[Start Document excerpt]
Planning to do a physical GPU swap test to determine if the issue follows a specific card or stays with the slot. Will report
you tried running nvtop during inferencing ? it shows the link speed there. power management may have it run at lower rates when it’s idle.
pcie gen5 dual blackwell had never not worked across all the wrx90 and trx50 boards I have.
Wendell - honoured to get a response from the zen-master himself, thank you! Never miss a YT episode!
and yes you were absolutely right. It’s aggressive power management. I was checking lspci at idle like a fool and seeing Gen 1, panicking.
Fired up nvtop as you suggested and watched it during actual load (DeepSeek 671B on Ollama). During model loading, both cards jumped to Gen 4@16x. During inference the speeds flip around constantly - Gen 4 under heavy transfer, dropping back down when idle between token batches.
Peak throughput I’m seeing is around 26 GiB/s RX on GPU 0, which is ~82% of Gen 4 theoretical max. Both cards working, both hitting Gen 4 under load, system is healthy.
One question though - are you actually seeing Gen 5 (32GT/s) on your WRX90/TRX50 setups, or is Gen 4 the practical ceiling right now? nvtop never shows higher than Gen 4 for me even under maximum load. Wondering if Gen 5 negotiation is still a firmware/driver maturity thing across the board, or if I should be investigating further.
Thanks again for the quick sanity check - saved me from unnecessary RMA conversations.
[End Document excerpt]
** Work instructions **
A. Reproduce the forum thread on PCIe link speeds between "Peak throughput I’m" and "be investigating further.", inclusive, replacing "Gen 4" with "PCIe Gen 4".
B. Carry on the forum thread on PCIe link speeds, picking up after its last line.
[Start Information supplied]
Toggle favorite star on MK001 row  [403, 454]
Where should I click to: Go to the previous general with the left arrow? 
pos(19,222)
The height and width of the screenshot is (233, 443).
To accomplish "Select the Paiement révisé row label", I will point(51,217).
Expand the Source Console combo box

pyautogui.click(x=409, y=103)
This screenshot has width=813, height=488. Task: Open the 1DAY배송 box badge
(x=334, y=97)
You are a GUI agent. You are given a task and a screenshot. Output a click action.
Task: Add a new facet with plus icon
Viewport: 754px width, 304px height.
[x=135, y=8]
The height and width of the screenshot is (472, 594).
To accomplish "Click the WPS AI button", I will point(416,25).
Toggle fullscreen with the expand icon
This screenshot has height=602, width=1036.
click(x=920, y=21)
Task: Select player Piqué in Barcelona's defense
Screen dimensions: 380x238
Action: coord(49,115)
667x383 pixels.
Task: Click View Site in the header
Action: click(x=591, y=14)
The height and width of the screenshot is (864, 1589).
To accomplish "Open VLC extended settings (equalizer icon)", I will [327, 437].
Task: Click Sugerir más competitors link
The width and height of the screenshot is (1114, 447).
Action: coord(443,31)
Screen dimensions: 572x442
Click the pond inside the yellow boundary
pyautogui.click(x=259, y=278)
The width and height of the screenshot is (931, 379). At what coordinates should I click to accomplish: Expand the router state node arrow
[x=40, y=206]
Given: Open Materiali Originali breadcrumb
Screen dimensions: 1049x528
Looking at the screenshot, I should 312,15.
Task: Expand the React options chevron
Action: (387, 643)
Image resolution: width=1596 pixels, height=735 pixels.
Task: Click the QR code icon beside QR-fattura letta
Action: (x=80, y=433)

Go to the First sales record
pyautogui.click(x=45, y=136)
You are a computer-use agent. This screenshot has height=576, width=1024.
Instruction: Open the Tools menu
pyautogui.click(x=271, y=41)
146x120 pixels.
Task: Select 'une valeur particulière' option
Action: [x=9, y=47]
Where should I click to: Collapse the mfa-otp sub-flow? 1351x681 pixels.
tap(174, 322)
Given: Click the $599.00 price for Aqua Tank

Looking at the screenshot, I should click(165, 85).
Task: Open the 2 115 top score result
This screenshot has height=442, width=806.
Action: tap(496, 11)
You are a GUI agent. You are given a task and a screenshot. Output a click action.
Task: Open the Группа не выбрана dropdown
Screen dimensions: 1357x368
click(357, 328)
[End Information supplied]
** Responses for each task **
A.
Peak throughput I’m seeing is around 26 GiB/s RX on GPU 0, which is ~82% of PCIe Gen 4 theoretical max. Both cards working, both hitting PCIe Gen 4 under load, system is healthy.
One question though - are you actually seeing Gen 5 (32GT/s) on your WRX90/TRX50 setups, or is PCIe Gen 4 the practical ceiling right now? nvtop never shows higher than PCIe Gen 4 for me even under maximum load. Wondering if Gen 5 negotiation is still a firmware/driver maturity thing across the board, or if I should be investigating further.

B.
Those cards should do gen5. Maybe load optimized defaults, make sure you’re on latest bios. Theres going to be yet another asus bios update to fix some bugs I found they’re promising to fix… in a few weeks probably…
load optimized defaults and rollback any customizations you did trying to troubleshoot the issue and it should pick right up.
if you’re on ubuntu 24.04 I recommend installing the oem-c kernel which is a bit newer than the latest on 24.04 and that can help squeezing out ever last bit of perf.
2 Likes
Thanks Wendell - really appreciate you confirming Gen 5 should be achievable on this platform. Good to know it’s config/BIOS rather than a hardware ceiling.
Will load optimized defaults and roll back my troubleshooting tweaks. Currently stable at Gen 4 (~26 GiB/s) so I’ll probably wait for that incoming BIOS fix you mentioned before pushing further - no sense chasing it twice.
Will also get the oem-c kernel installed on the Ubuntu 24.04 side.
Thanks again for taking the time.
UPDATE: Followed Wendell’s advice — reset to factory BIOS defaults. Both RTX 6000 PRO Blackwells now running at PCIe Gen5 x16. DeepSeek 671B humming along. Thanks Wendell!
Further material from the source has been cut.